Everybody remembers their first dance. A tender artistic expression of a coming-of-age moment, or the first nervous steps marking the start of a transition into something new. Through the artistry of dance, we define our passage into profundity and the curiously emotional. We unleash an urge that extends far beyond our mortal bodies – a craving to express the depths of our souls.   

The first dance I remember wasn’t that of an awkward school disco, nor of any acts of frivolous hedonism. It wasn’t even my first dance with my husband at our wedding.

My first dance was more private than that.

It was with myself, on my Yoga mat.

It was the first time I truly moved beyond the confines of my physical body, completely detaching from and surrendering all conscious thought. Completely absorbed by an ensorcelled rhythm and cadence, through the movements of my form, my soul painted a loud, lyrical message.

Photo by Zen Bear Yoga on Unsplash

Shifting shapes through dimensions and planes, every handprint and foot stamp marked an ordinarily elusive moment. It was during this first accidental ‘dance’ I achieved a greater union with myself in all my raw, immaterial guises – mind, body, and spirit.

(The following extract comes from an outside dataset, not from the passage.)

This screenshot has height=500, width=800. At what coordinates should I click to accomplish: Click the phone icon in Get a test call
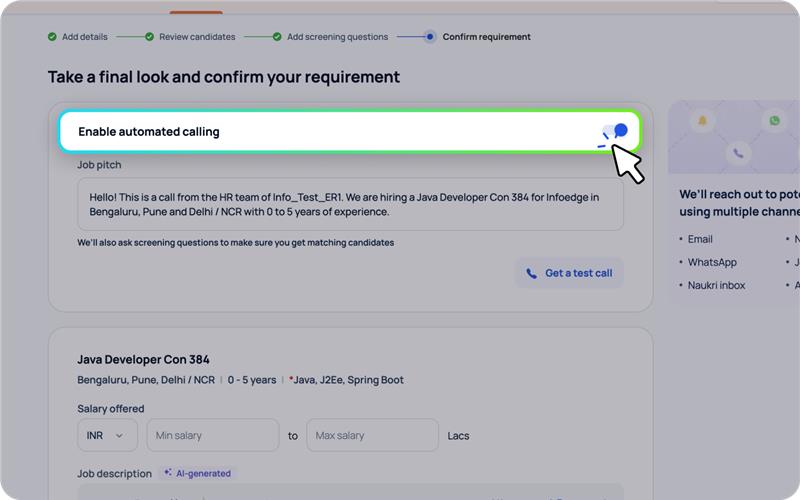click(x=531, y=273)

Within the totality of anoesis, I discovered the hidden art of Asana.   

Becoming Art

Unknowingly, this phenomenon was something I’d experienced before. Entrenched within the arts, I spent my formative years on stage and screen, embodying other characters. I’d matriculated through my teenage years maniacally throwing paint at canvases and furiously etching the secrets of my soul into any surface at my disposal.

In these moments and spaces, I eluded my own consciousness. Slipping through the neon buzz of life’s matrix, I arrived in a blissful void, where my soul could truly be free.

Truthfully, a natural flair for art wasn’t the impetus to the artistry achieved on my mat. Any prior creative endeavours were just humble parts of the process. Blindly, I didn’t notice them because I didn’t know what I was looking for. I needed to feel the experience of unfiltered ecstasy and sheer abandonment of conscious self before I could understand what happened before it. I needed to find Yoga to truly understand what it was to become art.

Redirected To The Moment

Like with all spiritual paths, the best lessons learned are seen in retrospect but found in the present moment.

Yoga’s true art is an unwavering allegiance to the ‘moment’.

Each past moment a pivotal point for learning. Each present moment an opportunity for our souls to exercise their understanding of what’s resonating within and around the other layers of self.

Movement is a key part of that learning and understanding process. Embracing Asana practice is often regarded in the space as surplus and an act of vanity – a step of the path feebly adopted by westerners to fulfil superficial needs.

But it’s through the material medium of our bodies that we make our clearest communications – both externally and internally.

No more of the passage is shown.